В самой тенденции — проявление типично композиторской практики: ничто не должно исчезнуть (сходные моменты в изобилии можно найти у Прокофьева, Шнитке и многих других). Архив Гаврилина помог понять важный факт: de jure — пропало многое, de facto — ничто не осталось брошенным. Знаменитые гаврилинские интонации-маски, впервые появляясь в театральной музыке, помещались затем в иные жанровые контексты: пьесы, балеты, циклы, действа…
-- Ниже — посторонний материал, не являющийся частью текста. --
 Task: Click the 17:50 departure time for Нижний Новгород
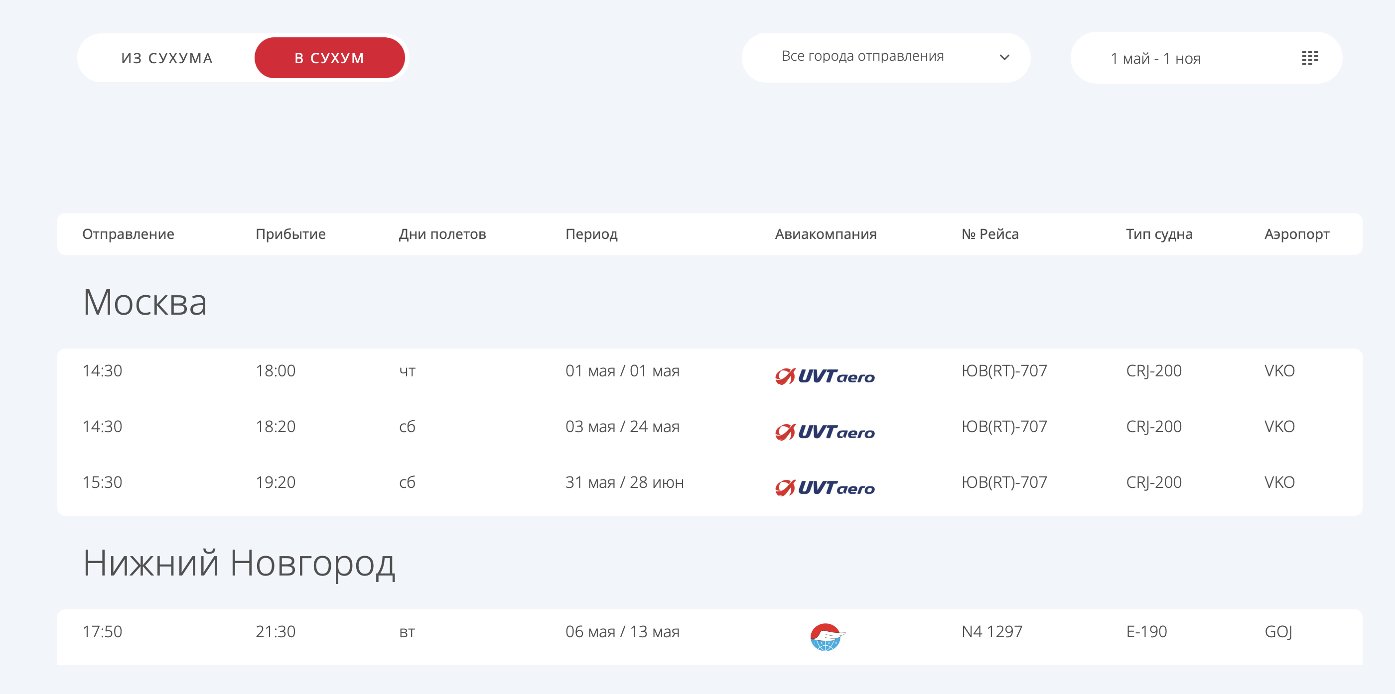point(102,631)
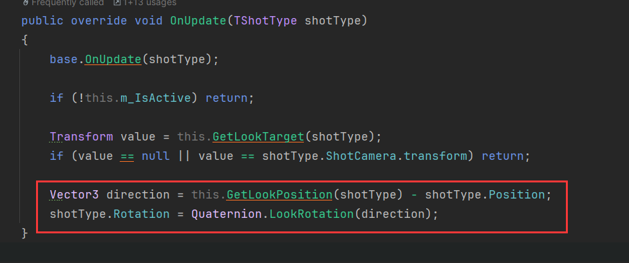The height and width of the screenshot is (263, 629).
Task: Click the LookRotation method name
Action: point(312,214)
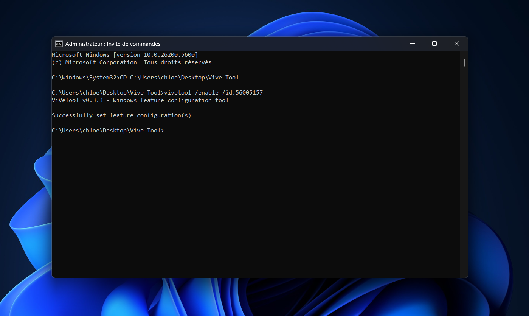Maximize the Command Prompt window
The image size is (529, 316).
[434, 44]
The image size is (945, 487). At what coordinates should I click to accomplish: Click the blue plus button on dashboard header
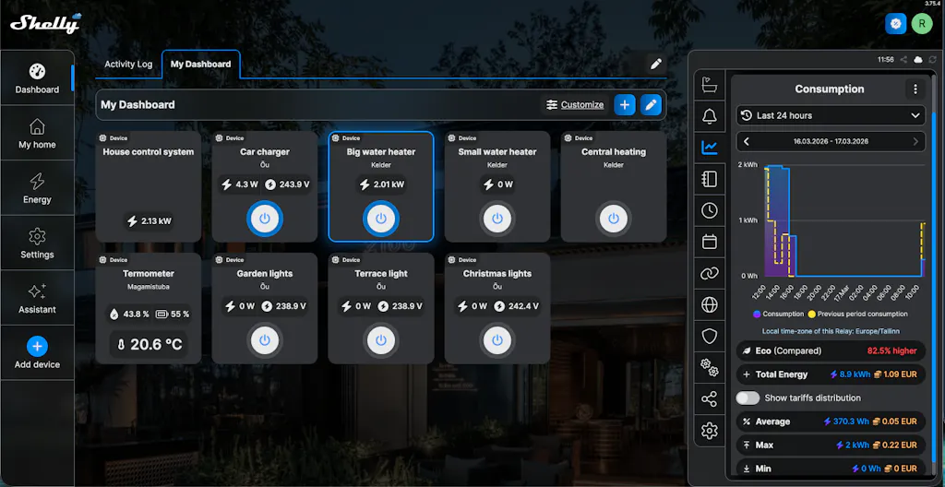click(625, 105)
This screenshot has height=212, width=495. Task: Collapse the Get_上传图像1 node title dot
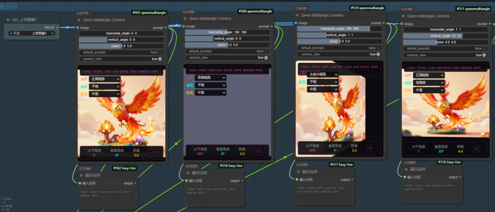point(8,20)
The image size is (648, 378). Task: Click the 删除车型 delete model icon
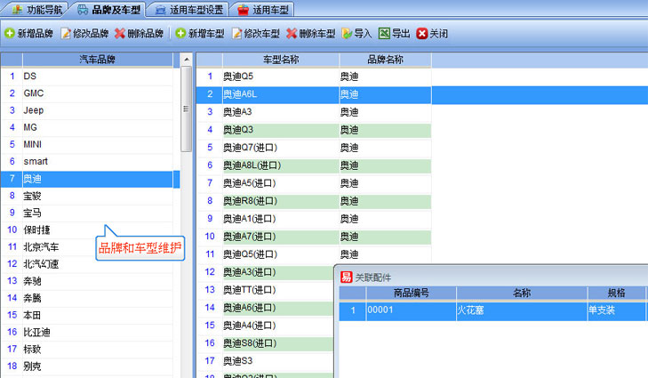[x=292, y=34]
Так случилось и с «500 000 022-й»: темы из музыки к спектаклю получили второе рождение на страницах фортепианных миниатюр (а точнее, были сочинены за роялем, затем отзвучали в спектакле — и снова вернулись в свое фортепианное русло). Имеются в виду пьесы «Мушкетёры», «Шутник», «Весёлая прогулка». Последняя, кстати, под названием «Праздник» позже вошла в балет «Дом у дороги». Очертания ля-минорной темы вступления к спектаклю вполне угадываются в соль-минорной «Здравице» на стихи В. Максимова, созданной в 1977 году.
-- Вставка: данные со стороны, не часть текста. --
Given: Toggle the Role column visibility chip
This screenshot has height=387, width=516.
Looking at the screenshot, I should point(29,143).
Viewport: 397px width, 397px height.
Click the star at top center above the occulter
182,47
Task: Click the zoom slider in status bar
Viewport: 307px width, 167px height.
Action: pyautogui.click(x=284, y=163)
И это не случайно: музыка к тюзовскому спектаклю очень полюбилась и зрителям, и актёрам, и режиссёру — это был настоящий успех молодого композитора, начало его «большого театрального плавания». Если прибавить к этому первую работу в кино и первые издания сочинений («Немецкая тетрадь», песня «В пути» — ленинградское издательство «Музыка»), можно с уверенностью сказать, что 1966 год был одним из самых удачных в жизни Гаврилина. Его омрачили только несуразный переезд и, быть может, одно несостоявшееся сочинение.

Дело в том, что Зара Александровна Долуханова попросила Гаврилина написать для неё цикл на стихи Марины Цветаевой. Композитор, влюблённый в поэзию Цветаевой, с большим интересом принялся за работу. В итоге он сочинил только один фрагмент для фортепиано (назвал его «К Марине»), а другие части никак не вырисовывались.
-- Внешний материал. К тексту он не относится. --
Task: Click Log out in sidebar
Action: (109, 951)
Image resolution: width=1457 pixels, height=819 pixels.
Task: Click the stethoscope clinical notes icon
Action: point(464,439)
Гаврилин мучился. Подолгу гуляли они с Наталией Евгеньевной, на ходу он, как обычно, сочинял. «У нас много было пешеходных маршрутов в городе, и по изменению ритма нашей ходьбы я понимала, что он сочиняет. Тогда вся наша прогулка шла в полном молчании, пока я не слышала: «Что ты молчишь?» — «А теперь можно говорить?» — «Да» [21, 59].

По поводу работы во время прогулок сам композитор как-то отметил: «Я стараюсь узнавать больше людей разных возрастов и профессий. Люблю по лицам прохожих гадать, кто они такие, что думают, от чего страдают, отчего у них именно такие лица. Именно так чаще всего нападаю на идею (музыкальную)» [19, 155].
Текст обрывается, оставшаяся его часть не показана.